In my bike law practice, I am often asked by ride promoters, clubs, and local bike shops if they should be using waivers on their sanctioned or promoted rides. Because these agreements can be written in a way that creates a legally enforceable contract, they are an excellent tool for limiting the liability of a ride or event sponsor. Any promoter, shop or club who wishes to limit its liability would be wise to use them.
In Colorado, the determination of the sufficiency and validity of an exculpatory agreement is a matter of law for the court to determine. The validity of an exculpatory agreement must be determined by the following four criteria.
- The existence of a duty to the public;
- The nature of the service performed;
- Whether the contract was fairly entered into; and
- Whether the intention of the parties is expressed in clear and unambiguous language.

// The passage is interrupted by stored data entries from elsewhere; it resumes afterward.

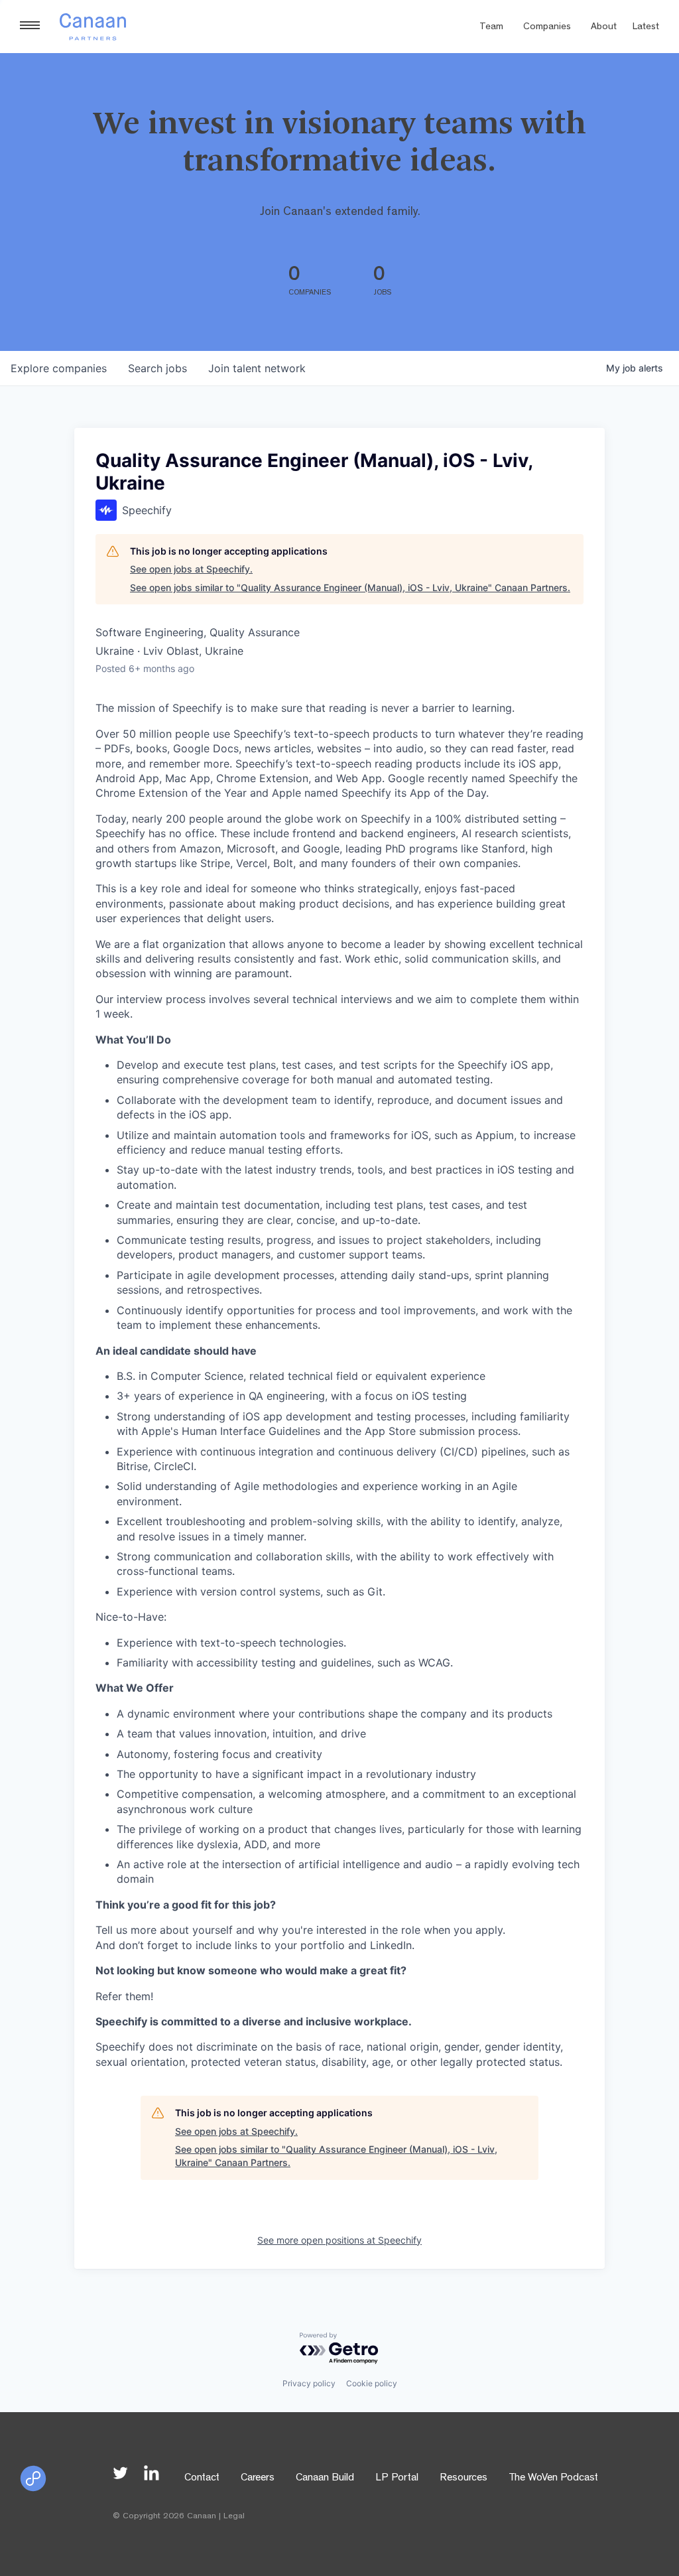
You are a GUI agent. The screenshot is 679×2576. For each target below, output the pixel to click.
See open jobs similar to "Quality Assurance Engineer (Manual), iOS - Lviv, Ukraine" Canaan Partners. (350, 587)
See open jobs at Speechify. (191, 569)
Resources (463, 2478)
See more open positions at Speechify (339, 2240)
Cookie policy (371, 2383)
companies (59, 368)
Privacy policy (309, 2383)
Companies (547, 28)
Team (491, 28)
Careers (258, 2478)
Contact (201, 2478)
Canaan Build (325, 2478)
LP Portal (396, 2478)
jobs (157, 368)
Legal (234, 2516)
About (604, 28)
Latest (646, 28)
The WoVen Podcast (553, 2478)
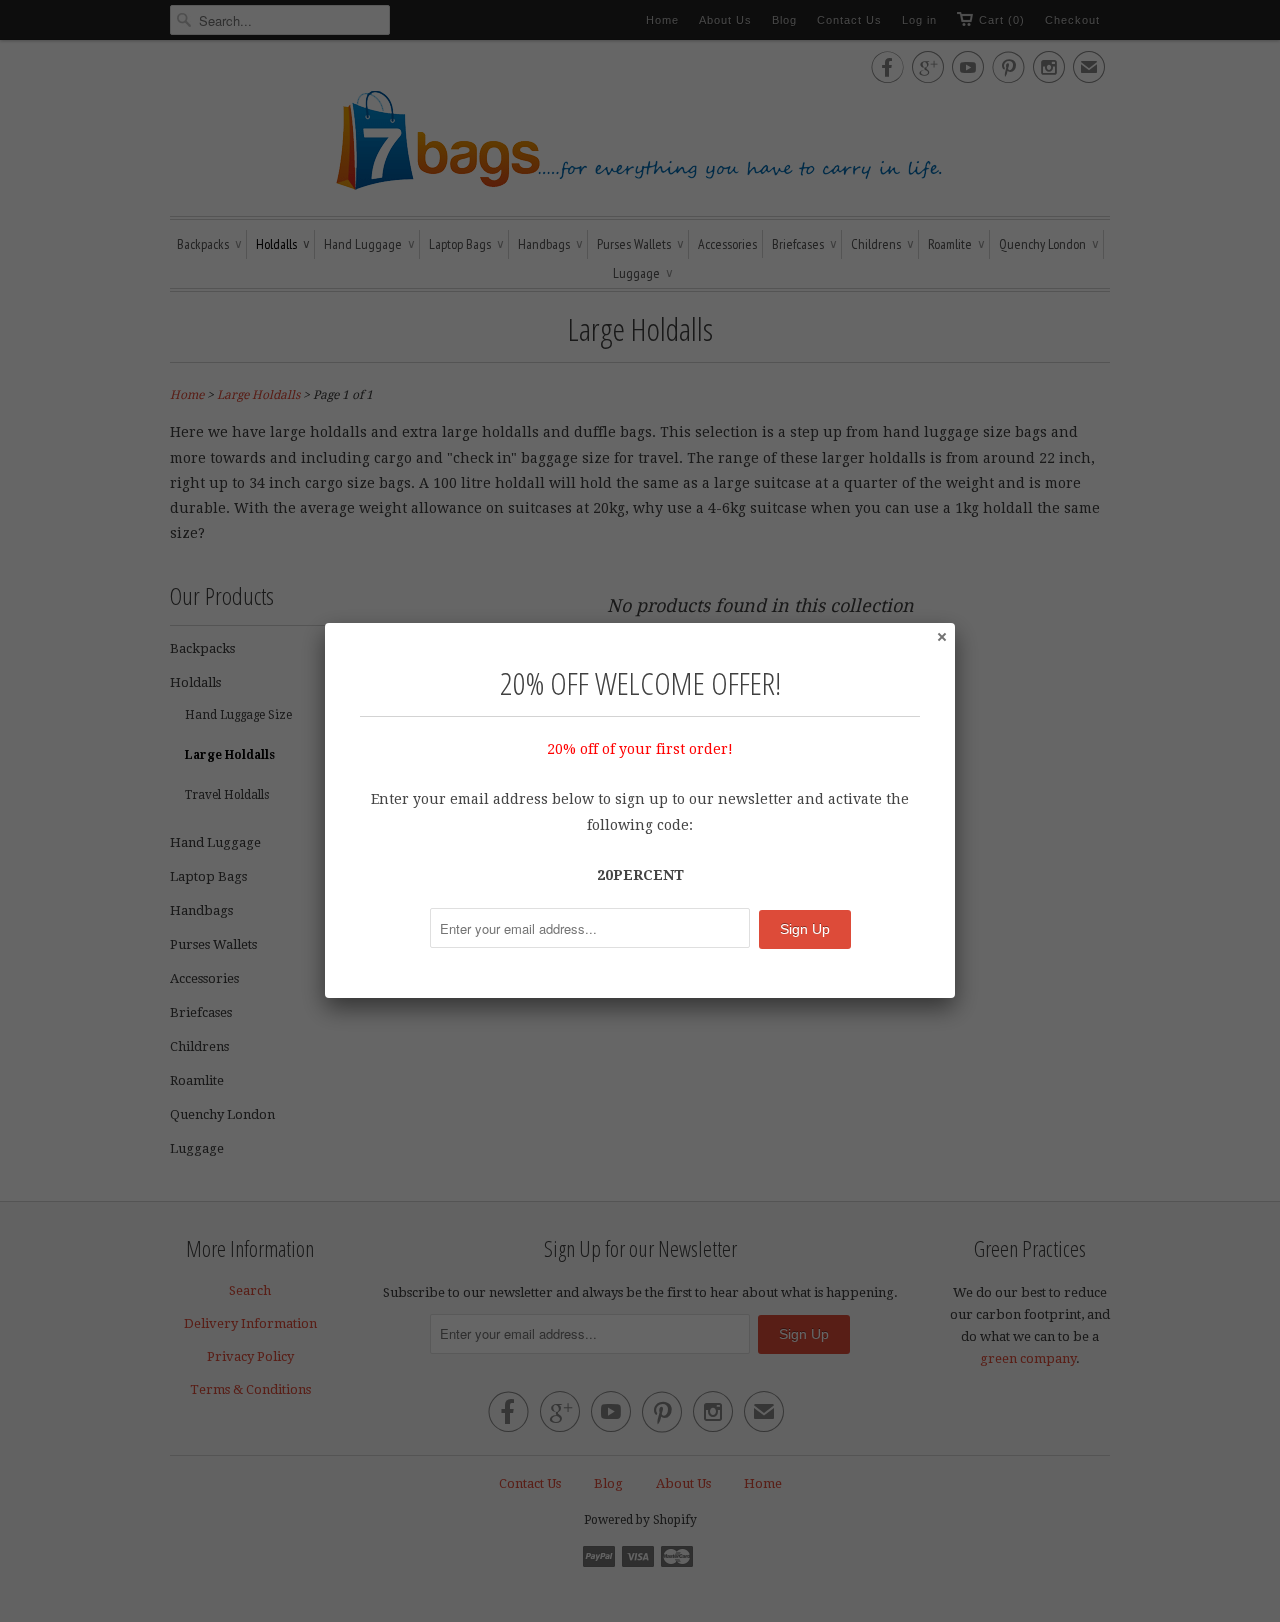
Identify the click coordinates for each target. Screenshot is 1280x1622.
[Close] (941, 636)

In the context of a cycling event, attacks against the validity of an agreement typically are made with respect to the fourth prong of the factors listed above. If the agreement clearly explains the risks involved and the limitation of liability against those released, the enforceability of the agreement is likely.
Years ago, a Colorado Supreme Court case held that a parent could not execute an exculpatory agreement on behalf of a minor child. In reaction to that court decision, the Colorado General Assembly passed a bill that was signed into law specifically creating a statutory provision that allows a parent of a child, on behalf of the child, to release or waive the child’s prospective claim for negligence associated with participating in youth sporting, recreational and educational activities where certain risks may exist. Accordingly, exculpatory agreements signed by parents on behalf of their minor children are now likewise enforceable if the standard criteria for enforceability are met.
Enforceable exculpatory agreements cannot be used to shield liability for all conduct. Generally, their use is limited to acts of negligence. Negligence means a failure to do an act which a reasonably careful person would do, or the doing of an act which a reasonably careful person would not do, under the same or similar circumstances to protect one’s self or others from injury or damage. Simply put, most negligence cases are ones involving an accident, involving carelessness, a bad decision, or bad judgment. Exculpatory agreements cannot be used to shield a released party from their reckless, intentional, willful and/or wanton conduct. Signing an exculpatory agreement, therefore, does not create a scenario where the released parties are insulated from any harmful conduct. Accordingly, efforts to argue against enforceability often require an attempt to show that the released party’s conduct was more than negligent, and was at least reckless.
Because exculpatory agreements are potentially enforceable in Colorado, clubs, shops and promoters are wise to use them. Further, participants in cycling events would be wise to carefully read and understand the document they are signing, as it quite possibly is worth considerably more than the paper it is printed on.